Perhaps more importantly, there’s at least one point when Miles is screaming at the Skizm cameras, calling out how this whole show is disgusting and everyone who takes part in it is sick. The audience responds by laughing and sneering to the screen. Riktor himself responds that Miles is no different — even if Miles was only on the Skizm boards to troll the other users, he is nonetheless just another troll like so many others.

And again, this is coming from a filmmaker who went on Twitter to complain about “cancel culture” and “woke cyberbullies.” From that perspective, how are we supposed to feel about our protagonist? Did Howden really intend for us to side with the murderous livestreaming fuckwits?

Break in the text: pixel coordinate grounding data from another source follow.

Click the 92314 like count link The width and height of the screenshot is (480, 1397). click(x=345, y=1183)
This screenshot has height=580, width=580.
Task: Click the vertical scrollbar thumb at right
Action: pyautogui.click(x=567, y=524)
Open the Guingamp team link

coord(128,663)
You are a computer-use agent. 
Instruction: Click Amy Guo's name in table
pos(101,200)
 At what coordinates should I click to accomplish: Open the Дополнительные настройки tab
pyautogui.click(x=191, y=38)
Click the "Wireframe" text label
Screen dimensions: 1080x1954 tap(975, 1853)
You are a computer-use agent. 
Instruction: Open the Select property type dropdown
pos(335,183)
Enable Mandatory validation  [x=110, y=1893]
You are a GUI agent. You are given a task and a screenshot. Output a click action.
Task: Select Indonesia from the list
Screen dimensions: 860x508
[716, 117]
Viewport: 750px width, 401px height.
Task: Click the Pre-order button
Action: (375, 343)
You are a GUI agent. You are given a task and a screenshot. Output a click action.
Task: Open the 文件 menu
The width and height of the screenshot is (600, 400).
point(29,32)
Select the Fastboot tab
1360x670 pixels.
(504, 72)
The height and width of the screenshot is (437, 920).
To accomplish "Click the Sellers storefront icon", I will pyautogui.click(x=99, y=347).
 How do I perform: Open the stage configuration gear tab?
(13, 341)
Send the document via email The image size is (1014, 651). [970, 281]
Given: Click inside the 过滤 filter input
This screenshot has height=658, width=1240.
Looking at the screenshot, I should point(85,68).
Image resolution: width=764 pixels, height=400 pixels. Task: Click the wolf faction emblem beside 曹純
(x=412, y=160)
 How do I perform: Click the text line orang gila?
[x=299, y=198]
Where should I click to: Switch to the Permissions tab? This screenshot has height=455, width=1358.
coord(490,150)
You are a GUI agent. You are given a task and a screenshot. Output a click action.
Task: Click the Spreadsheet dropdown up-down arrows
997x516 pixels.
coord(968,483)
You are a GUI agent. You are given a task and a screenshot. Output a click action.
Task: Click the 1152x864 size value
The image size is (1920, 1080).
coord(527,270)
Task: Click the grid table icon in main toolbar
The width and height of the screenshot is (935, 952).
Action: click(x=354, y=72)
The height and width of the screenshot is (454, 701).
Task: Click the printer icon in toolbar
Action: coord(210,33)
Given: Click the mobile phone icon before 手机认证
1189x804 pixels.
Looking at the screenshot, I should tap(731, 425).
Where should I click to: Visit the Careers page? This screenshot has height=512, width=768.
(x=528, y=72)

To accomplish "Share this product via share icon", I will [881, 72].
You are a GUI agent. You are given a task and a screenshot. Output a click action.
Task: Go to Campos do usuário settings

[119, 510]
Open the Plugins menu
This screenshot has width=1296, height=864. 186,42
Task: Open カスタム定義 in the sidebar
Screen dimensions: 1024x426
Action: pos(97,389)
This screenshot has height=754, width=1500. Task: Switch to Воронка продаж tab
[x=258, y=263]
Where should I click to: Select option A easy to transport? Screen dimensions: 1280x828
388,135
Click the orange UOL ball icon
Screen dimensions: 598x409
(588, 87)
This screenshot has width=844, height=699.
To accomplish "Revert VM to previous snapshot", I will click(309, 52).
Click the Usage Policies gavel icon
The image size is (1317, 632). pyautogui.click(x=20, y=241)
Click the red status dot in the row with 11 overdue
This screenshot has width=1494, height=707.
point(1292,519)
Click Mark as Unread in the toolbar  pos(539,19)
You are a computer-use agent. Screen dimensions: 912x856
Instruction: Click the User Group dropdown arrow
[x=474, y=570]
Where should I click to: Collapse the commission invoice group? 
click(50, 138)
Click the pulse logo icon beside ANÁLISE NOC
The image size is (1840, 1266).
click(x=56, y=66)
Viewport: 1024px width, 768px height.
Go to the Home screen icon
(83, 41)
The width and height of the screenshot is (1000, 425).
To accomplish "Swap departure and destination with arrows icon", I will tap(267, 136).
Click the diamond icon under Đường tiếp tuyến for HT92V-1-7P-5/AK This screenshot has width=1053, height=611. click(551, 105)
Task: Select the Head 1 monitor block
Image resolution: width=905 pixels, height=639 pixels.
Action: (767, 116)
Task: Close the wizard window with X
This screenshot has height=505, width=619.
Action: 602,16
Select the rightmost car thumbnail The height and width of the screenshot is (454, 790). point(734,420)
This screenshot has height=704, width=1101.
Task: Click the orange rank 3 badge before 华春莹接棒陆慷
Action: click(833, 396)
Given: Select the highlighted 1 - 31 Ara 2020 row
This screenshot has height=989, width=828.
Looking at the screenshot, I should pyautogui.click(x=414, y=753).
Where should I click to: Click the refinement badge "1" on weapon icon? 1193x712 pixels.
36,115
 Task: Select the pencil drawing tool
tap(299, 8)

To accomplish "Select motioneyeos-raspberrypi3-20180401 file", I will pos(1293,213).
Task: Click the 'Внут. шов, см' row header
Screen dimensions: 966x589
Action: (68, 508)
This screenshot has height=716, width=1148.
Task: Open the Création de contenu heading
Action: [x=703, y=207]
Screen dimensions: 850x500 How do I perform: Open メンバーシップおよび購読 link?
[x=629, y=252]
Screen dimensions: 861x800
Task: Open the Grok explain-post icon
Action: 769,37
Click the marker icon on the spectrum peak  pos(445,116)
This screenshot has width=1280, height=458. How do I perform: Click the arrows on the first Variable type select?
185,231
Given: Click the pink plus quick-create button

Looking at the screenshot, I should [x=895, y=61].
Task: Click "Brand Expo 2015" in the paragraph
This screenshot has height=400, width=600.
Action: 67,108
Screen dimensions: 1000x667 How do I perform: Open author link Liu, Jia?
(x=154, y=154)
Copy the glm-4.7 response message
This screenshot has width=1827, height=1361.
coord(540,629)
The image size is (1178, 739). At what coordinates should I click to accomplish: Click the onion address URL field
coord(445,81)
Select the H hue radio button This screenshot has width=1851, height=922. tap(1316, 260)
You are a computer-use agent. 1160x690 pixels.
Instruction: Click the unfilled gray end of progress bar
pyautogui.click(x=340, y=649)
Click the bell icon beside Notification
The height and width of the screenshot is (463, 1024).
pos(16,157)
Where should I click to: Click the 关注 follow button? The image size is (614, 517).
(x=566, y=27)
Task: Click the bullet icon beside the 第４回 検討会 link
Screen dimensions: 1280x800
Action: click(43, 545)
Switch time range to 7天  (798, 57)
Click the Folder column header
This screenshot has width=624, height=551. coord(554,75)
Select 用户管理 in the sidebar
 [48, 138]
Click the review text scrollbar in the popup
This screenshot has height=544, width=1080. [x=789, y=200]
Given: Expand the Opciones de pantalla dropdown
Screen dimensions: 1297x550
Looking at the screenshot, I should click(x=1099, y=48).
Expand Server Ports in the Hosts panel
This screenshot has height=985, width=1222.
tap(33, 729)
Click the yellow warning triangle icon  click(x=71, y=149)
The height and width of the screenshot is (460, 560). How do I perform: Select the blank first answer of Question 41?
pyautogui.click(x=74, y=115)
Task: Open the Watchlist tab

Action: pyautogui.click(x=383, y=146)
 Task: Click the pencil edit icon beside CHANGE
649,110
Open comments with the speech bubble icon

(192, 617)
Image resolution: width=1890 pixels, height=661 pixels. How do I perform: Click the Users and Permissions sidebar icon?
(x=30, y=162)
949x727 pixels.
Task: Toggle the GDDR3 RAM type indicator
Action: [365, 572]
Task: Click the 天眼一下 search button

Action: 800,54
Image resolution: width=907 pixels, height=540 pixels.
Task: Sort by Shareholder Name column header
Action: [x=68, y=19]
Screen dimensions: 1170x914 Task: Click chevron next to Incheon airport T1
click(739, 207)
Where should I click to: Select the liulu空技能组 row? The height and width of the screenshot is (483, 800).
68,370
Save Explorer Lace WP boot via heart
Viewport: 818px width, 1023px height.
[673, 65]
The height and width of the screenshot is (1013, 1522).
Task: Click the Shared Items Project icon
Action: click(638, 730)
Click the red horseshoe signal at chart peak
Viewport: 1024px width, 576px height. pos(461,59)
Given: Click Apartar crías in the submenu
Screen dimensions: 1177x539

At the end of the day, Guns Akimbo is purely a matter of taste. For all the surrounding controversy and its discussions about violence and online entertainment, this is a action comedy with a wickedly crude sense of humor. It loves dirty jokes, it loves ultraviolence, and its only setting is “over-the-top”. Not everyone has such a juvenile sense of humor, and that’s okay.

Me personally, I loved it. As a fan of Edgar Wright’s style (most especially Scott Pilgrim vs. the World, still my all-time favorite movie), I couldn’t get enough of the colorful hyperkinetic style and the fast-paced humor (even if the cruder jokes grated at times). Also, I’m the guy who holds every modern action film to the standard of John Wick, and Shoot ‘Em Up is still my all-time favorite actioner — fearless and inventive action flicks that gleefully accept the challenge of finding new ways to make people suffer are totally my bag.

I strongly suggest checking it out, just to see if it’s to your taste. And again, Daniel Radcliffe goes through the entire film with pistols strapped to his hands — even if you hate the film, where else are you ever going to see that?!